[Your task]: Transcribe the full listing so that each line reads as it does in the original.

[Material provided]:
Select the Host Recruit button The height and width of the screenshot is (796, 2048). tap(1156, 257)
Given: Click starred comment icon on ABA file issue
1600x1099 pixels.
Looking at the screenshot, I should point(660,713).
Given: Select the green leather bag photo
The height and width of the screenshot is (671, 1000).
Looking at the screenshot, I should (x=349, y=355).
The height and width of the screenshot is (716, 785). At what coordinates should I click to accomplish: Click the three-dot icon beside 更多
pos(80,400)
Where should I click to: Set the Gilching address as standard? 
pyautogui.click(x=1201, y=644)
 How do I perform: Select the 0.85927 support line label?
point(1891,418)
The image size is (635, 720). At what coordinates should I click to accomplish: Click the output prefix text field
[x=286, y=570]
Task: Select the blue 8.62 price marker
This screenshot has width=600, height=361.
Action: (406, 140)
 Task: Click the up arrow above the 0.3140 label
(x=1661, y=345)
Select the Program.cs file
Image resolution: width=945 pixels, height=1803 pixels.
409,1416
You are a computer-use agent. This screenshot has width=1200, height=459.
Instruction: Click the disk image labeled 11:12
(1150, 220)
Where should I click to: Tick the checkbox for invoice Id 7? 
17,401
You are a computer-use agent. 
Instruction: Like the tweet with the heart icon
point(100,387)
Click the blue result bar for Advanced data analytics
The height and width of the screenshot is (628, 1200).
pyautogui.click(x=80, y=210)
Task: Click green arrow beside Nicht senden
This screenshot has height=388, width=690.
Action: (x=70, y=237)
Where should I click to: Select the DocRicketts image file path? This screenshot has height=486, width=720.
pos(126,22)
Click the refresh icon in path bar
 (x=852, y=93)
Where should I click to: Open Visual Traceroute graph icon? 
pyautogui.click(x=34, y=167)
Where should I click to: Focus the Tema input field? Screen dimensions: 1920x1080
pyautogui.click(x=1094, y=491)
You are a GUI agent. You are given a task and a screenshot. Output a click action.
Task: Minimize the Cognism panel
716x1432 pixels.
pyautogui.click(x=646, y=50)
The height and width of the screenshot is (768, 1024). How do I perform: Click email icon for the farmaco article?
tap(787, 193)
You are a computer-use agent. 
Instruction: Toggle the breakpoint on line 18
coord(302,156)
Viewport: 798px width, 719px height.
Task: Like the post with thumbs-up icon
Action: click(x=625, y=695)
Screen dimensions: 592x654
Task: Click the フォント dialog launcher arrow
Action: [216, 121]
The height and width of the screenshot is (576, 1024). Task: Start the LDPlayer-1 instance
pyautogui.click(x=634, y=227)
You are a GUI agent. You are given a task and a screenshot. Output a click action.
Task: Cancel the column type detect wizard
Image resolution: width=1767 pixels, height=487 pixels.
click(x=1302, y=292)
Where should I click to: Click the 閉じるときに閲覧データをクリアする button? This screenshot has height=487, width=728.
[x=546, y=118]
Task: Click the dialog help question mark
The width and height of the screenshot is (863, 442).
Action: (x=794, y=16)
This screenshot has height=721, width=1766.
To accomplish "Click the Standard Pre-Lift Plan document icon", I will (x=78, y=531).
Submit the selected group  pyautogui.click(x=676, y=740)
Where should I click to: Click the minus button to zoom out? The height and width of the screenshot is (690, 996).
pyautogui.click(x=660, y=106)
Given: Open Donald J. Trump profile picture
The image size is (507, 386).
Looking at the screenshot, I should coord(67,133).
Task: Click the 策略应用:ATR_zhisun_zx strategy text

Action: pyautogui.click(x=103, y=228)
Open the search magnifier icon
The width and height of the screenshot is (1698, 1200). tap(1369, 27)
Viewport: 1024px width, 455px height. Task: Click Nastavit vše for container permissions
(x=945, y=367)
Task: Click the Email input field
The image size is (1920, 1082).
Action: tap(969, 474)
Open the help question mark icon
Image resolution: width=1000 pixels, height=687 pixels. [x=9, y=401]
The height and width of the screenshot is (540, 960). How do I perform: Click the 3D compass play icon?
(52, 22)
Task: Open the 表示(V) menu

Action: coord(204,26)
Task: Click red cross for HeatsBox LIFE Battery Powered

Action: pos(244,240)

[Solution for this problem]:
Select the Host Recruit button The height and width of the screenshot is (796, 2048). tap(1156, 257)
Given: Click starred comment icon on ABA file issue
1600x1099 pixels.
Looking at the screenshot, I should point(660,713).
Given: Select the green leather bag photo
The height and width of the screenshot is (671, 1000).
Looking at the screenshot, I should (x=349, y=355).
The height and width of the screenshot is (716, 785). At what coordinates should I click to accomplish: Click the three-dot icon beside 更多
pos(80,400)
Where should I click to: Set the Gilching address as standard? 
pyautogui.click(x=1201, y=644)
 How do I perform: Select the 0.85927 support line label?
point(1891,418)
The image size is (635, 720). At what coordinates should I click to accomplish: Click the output prefix text field
[x=286, y=570]
Task: Select the blue 8.62 price marker
This screenshot has width=600, height=361.
Action: (406, 140)
 Task: Click the up arrow above the 0.3140 label
(x=1661, y=345)
Select the Program.cs file
Image resolution: width=945 pixels, height=1803 pixels.
409,1416
You are a computer-use agent. This screenshot has width=1200, height=459.
Instruction: Click the disk image labeled 11:12
(1150, 220)
Where should I click to: Tick the checkbox for invoice Id 7? 
17,401
You are a computer-use agent. 
Instruction: Like the tweet with the heart icon
point(100,387)
Click the blue result bar for Advanced data analytics
The height and width of the screenshot is (628, 1200).
pyautogui.click(x=80, y=210)
Task: Click green arrow beside Nicht senden
This screenshot has height=388, width=690.
Action: (x=70, y=237)
Where should I click to: Select the DocRicketts image file path? This screenshot has height=486, width=720.
pos(126,22)
Click the refresh icon in path bar
 (x=852, y=93)
Where should I click to: Open Visual Traceroute graph icon? 
pyautogui.click(x=34, y=167)
Where should I click to: Focus the Tema input field? Screen dimensions: 1920x1080
pyautogui.click(x=1094, y=491)
You are a GUI agent. You are given a task and a screenshot. Output a click action.
Task: Minimize the Cognism panel
716x1432 pixels.
pyautogui.click(x=646, y=50)
The height and width of the screenshot is (768, 1024). How do I perform: Click email icon for the farmaco article?
tap(787, 193)
You are a computer-use agent. 
Instruction: Toggle the breakpoint on line 18
coord(302,156)
Viewport: 798px width, 719px height.
Task: Like the post with thumbs-up icon
Action: click(x=625, y=695)
Screen dimensions: 592x654
Task: Click the フォント dialog launcher arrow
Action: [216, 121]
The height and width of the screenshot is (576, 1024). Task: Start the LDPlayer-1 instance
pyautogui.click(x=634, y=227)
You are a GUI agent. You are given a task and a screenshot. Output a click action.
Task: Cancel the column type detect wizard
Image resolution: width=1767 pixels, height=487 pixels.
click(x=1302, y=292)
Where should I click to: Click the 閉じるときに閲覧データをクリアする button? This screenshot has height=487, width=728.
[x=546, y=118]
Task: Click the dialog help question mark
The width and height of the screenshot is (863, 442).
Action: (x=794, y=16)
This screenshot has height=721, width=1766.
To accomplish "Click the Standard Pre-Lift Plan document icon", I will (x=78, y=531).
Submit the selected group  pyautogui.click(x=676, y=740)
Where should I click to: Click the minus button to zoom out? The height and width of the screenshot is (690, 996).
pyautogui.click(x=660, y=106)
Given: Open Donald J. Trump profile picture
The image size is (507, 386).
Looking at the screenshot, I should coord(67,133).
Task: Click the 策略应用:ATR_zhisun_zx strategy text

Action: pyautogui.click(x=103, y=228)
Open the search magnifier icon
The width and height of the screenshot is (1698, 1200). tap(1369, 27)
Viewport: 1024px width, 455px height. Task: Click Nastavit vše for container permissions
(x=945, y=367)
Task: Click the Email input field
The image size is (1920, 1082).
Action: tap(969, 474)
Open the help question mark icon
Image resolution: width=1000 pixels, height=687 pixels. [x=9, y=401]
The height and width of the screenshot is (540, 960). How do I perform: Click the 3D compass play icon?
(52, 22)
Task: Open the 表示(V) menu

Action: coord(204,26)
Task: Click red cross for HeatsBox LIFE Battery Powered

Action: pos(244,240)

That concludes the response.